**WHAT IS BEING ASKED**
Rewrite the items from the line containing "Viewport: 1360px width, 768px height." through the end of the items as a Markdown table with the columns "Row" and "Line", numbering each row and omitting blank lines.
======== RECORDED DATA ========
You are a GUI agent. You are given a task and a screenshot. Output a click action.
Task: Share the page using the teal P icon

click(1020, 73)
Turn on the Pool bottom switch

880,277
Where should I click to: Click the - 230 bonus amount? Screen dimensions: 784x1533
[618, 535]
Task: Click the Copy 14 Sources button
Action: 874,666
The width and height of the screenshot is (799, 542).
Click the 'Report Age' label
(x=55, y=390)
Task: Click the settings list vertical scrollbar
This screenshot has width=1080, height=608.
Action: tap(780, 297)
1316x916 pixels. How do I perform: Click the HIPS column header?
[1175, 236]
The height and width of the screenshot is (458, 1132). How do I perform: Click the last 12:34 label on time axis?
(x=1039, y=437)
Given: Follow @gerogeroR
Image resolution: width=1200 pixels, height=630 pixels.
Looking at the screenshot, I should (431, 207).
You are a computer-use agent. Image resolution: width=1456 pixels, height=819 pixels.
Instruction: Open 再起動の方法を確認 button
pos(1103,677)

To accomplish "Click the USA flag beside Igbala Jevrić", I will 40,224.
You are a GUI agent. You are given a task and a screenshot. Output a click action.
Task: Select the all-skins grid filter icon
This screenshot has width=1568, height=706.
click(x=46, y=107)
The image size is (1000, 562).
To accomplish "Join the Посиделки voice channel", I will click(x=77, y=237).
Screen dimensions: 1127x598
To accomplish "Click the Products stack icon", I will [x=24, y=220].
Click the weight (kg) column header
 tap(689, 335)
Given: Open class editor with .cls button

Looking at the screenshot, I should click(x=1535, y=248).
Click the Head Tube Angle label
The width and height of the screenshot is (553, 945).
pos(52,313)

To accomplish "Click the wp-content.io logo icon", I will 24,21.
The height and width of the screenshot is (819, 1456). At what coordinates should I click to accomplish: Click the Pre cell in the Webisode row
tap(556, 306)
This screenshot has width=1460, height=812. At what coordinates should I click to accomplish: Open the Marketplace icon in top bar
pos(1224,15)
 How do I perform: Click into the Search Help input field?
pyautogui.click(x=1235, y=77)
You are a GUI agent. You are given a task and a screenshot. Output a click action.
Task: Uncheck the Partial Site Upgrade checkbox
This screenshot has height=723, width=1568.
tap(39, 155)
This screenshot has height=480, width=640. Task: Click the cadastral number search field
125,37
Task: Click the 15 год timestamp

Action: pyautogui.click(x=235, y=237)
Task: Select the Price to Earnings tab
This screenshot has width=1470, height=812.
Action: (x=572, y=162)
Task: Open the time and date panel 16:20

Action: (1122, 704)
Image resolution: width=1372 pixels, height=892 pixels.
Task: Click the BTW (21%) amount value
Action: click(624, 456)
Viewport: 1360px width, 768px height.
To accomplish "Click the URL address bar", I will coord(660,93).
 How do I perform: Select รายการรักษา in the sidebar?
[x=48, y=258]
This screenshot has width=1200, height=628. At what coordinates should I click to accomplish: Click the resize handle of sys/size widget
========
**RESULT FOR THIS TASK**
| Row | Line |
|---|---|
| 1 | Viewport: 1360px width, 768px height. |
| 2 | To accomplish "Click the URL address bar", I will coord(660,93). |
| 3 |  How do I perform: Select รายการรักษา in the sidebar? |
| 4 | [x=48, y=258] |
| 5 | This screenshot has width=1200, height=628. At what coordinates should I click to accomplish: Click the resize handle of sys/size widget |